The Dancing Floor

(Critical Survey of Contemporary Fiction)

In THE DANCING FLOOR, author Barbara Michaels continues her themes of ancient beliefs and the ambiguous and frequently twisted ties between parent and child. While witchcraft plays a role in her current novel, three destructive parent-child relationships dominate the story.

Following the deaths of her selfish mother and loving father, Heather Tradescant makes the trip of her father’s dreams, to view England’s beautiful gardens. After being turned away at the gate of Troyton House, Heather tries to find a back way to view the ancient gardens. Exploring a gap in the hedgerow, she finds herself in a hidden maze. Panicked by a glimpse of a horrifying face, she runs out of the maze and falls at the feet of Franklin Karim and his son Jordan.

Karim insists Heather remain to help restore his recently purchased gardens because she shares the last name of their original designer. While part of the household, she becomes involved in the lives of its inhabitants and their frequent guests. Jordan, Karim’s adult son, is alternately ridiculed and ignored by his father. The previous owners, Giles and Lindsay Betancourt, have a deteriorating marriage and a delinquent son, Bob.

After setting fire to a chicken house, Bob disappears.

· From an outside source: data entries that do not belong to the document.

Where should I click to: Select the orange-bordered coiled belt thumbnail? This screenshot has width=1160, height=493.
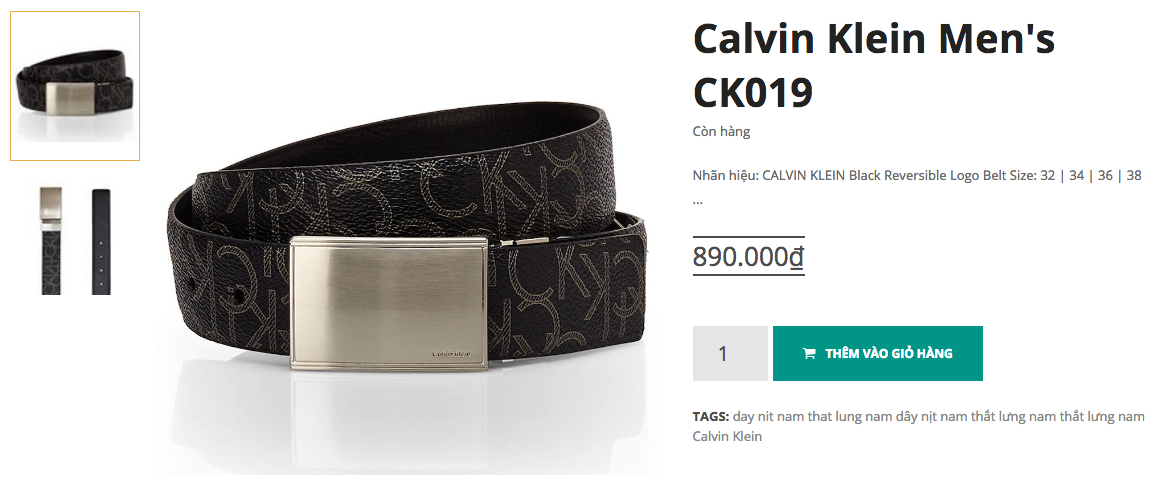click(75, 86)
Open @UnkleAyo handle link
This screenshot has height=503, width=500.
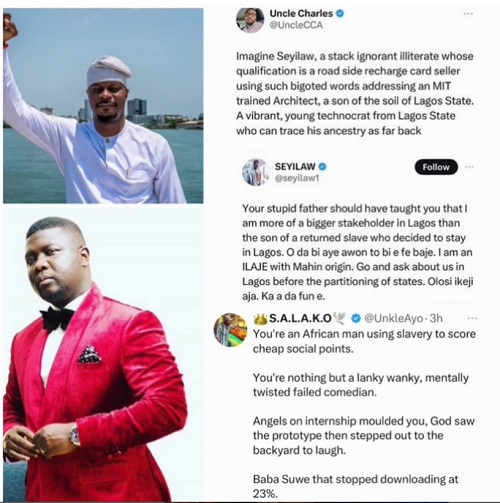pyautogui.click(x=393, y=319)
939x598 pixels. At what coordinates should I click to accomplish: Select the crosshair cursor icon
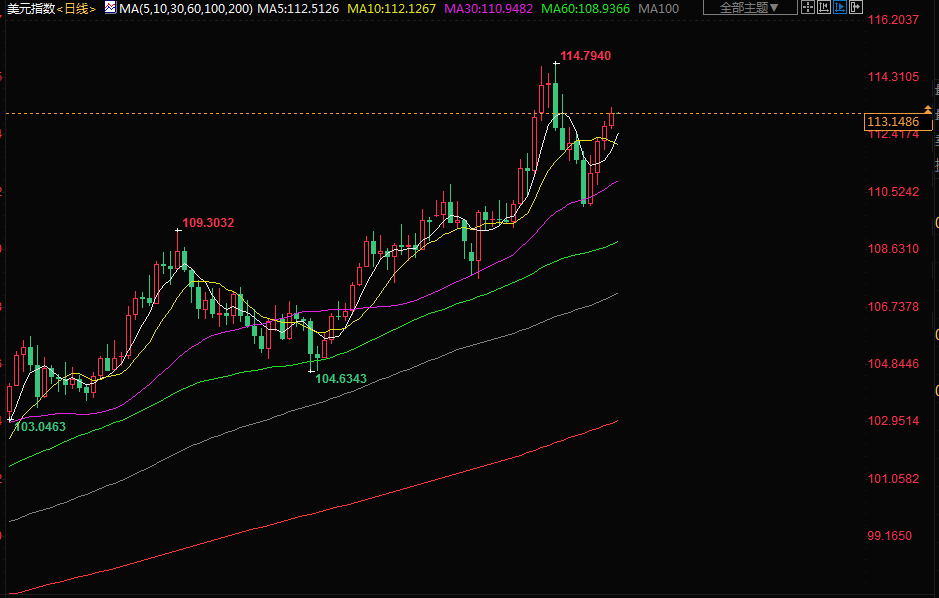[x=807, y=8]
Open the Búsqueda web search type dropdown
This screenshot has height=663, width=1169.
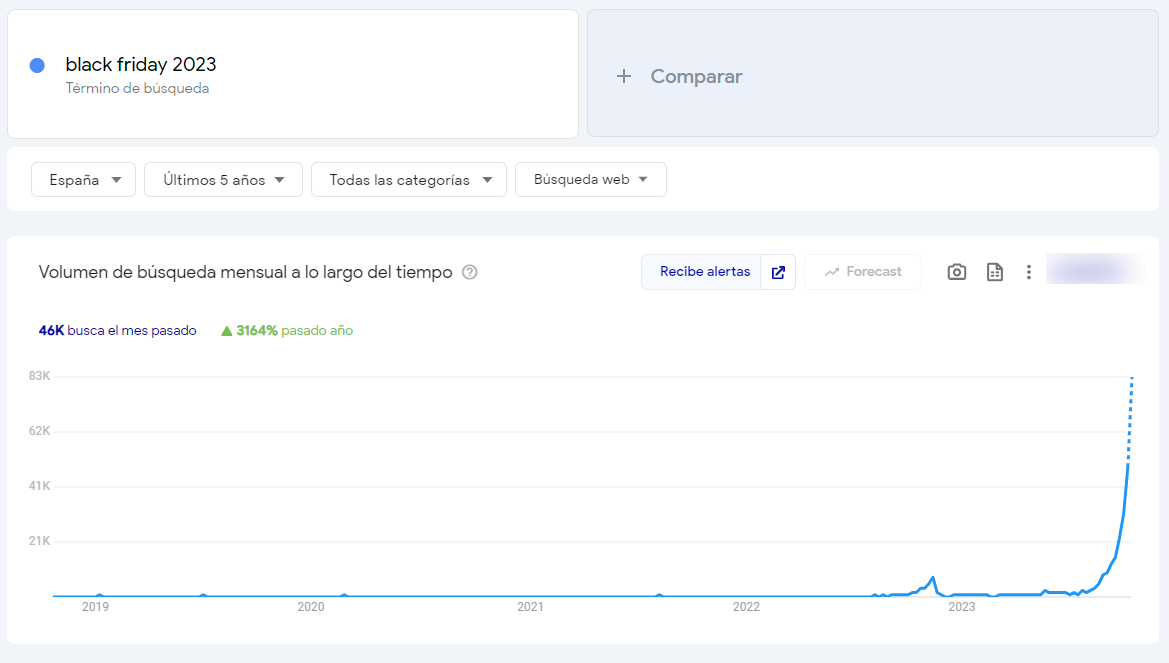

During the search for Bob, someone poisons Heather and, hidden beneath her bed, she finds a puppet stabbed with thorns. Later, Troyton House is set ablaze. Bob, thought to be hiding in the maze, is blamed. While searching the maze, the culprit of the attacks on Heather and the fire is revealed.

Michaels adeptly weaves the aspects of witchcraft with the intriguing and mysterious characters occupying this young woman’s coming-of-age story.